Saved entries
= Beginning of Section =

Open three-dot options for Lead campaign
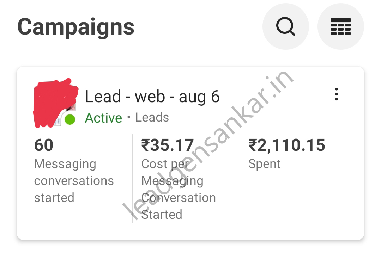Screen dimensions: 381x254 [x=337, y=94]
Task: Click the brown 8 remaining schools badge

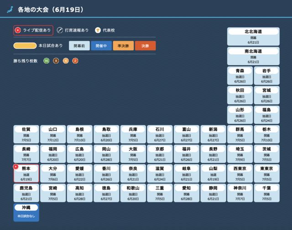Action: (x=56, y=61)
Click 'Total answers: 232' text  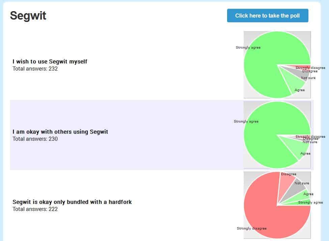point(35,69)
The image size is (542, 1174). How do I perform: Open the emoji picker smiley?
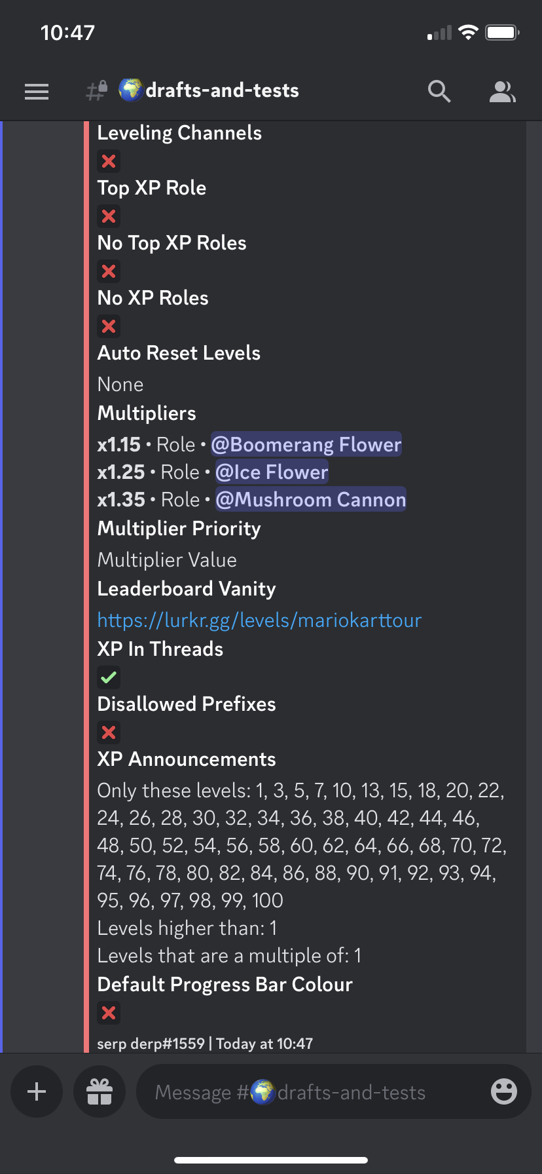[x=503, y=1091]
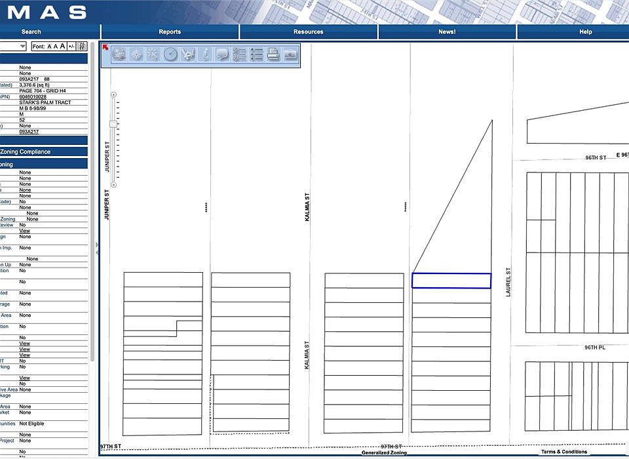Open the Reports menu
The image size is (629, 459).
click(170, 31)
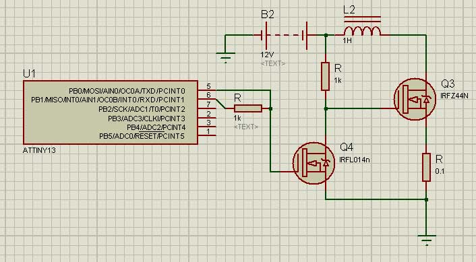Viewport: 476px width, 262px height.
Task: Select the B2 12V battery symbol
Action: pyautogui.click(x=285, y=36)
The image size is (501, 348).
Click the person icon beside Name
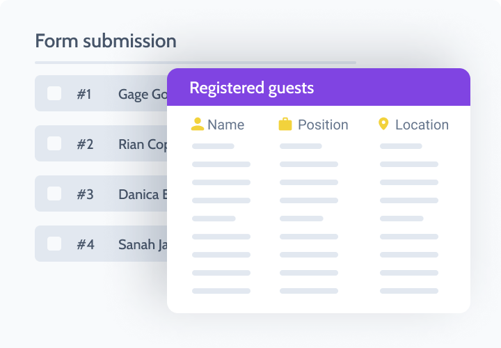coord(198,125)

= End of Section =

> [Your instructions]: Only exact duplicates of the lines from the one containing "The image size is (542, 1174)." through the final line of the entries, both included, are needed, with pictures left out.

> [Output of the task]:
The image size is (542, 1174). How do I perform: Open the emoji picker smiley?
[x=503, y=1091]
Open the Reports menu
The image size is (629, 459).
click(170, 31)
Viewport: 476px width, 262px height.
Task: Select the B2 12V battery symbol
Action: pyautogui.click(x=285, y=36)
The image size is (501, 348).
Click the person icon beside Name
coord(198,125)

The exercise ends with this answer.